__Problem requirements__. Identify every line in the records below that contains the word "kartiņas", and reproduce each one.

================================

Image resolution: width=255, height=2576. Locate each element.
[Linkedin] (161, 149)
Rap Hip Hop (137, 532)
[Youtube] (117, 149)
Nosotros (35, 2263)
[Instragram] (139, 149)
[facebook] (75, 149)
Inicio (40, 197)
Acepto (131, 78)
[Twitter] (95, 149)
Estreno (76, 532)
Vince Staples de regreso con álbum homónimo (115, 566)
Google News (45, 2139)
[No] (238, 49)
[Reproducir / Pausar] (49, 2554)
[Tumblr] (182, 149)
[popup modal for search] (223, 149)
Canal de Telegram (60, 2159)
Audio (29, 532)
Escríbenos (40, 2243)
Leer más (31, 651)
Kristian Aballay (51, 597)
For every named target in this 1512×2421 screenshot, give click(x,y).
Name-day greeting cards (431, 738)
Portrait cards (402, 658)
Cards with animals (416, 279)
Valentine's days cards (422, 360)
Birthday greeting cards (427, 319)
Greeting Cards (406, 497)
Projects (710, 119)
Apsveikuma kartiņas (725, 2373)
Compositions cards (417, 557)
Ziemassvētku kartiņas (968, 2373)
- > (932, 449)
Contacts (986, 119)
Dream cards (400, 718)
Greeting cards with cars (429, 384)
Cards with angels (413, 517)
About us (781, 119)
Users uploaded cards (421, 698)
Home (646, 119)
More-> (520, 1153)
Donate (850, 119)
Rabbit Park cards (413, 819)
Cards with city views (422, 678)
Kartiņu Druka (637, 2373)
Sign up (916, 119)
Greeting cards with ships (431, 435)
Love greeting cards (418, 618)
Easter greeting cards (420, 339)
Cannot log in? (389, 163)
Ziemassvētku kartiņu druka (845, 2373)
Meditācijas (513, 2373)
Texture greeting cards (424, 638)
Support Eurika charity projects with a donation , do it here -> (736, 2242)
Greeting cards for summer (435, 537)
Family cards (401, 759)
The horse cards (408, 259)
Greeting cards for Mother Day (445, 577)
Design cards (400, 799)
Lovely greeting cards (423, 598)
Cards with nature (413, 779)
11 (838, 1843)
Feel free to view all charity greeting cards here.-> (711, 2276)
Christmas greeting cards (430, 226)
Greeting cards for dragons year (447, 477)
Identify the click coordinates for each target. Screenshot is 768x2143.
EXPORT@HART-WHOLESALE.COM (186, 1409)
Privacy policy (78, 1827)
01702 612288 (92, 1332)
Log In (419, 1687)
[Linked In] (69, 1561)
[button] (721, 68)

================================

__Answer to this task__.
Apsveikuma kartiņas (725, 2373)
Ziemassvētku kartiņas (968, 2373)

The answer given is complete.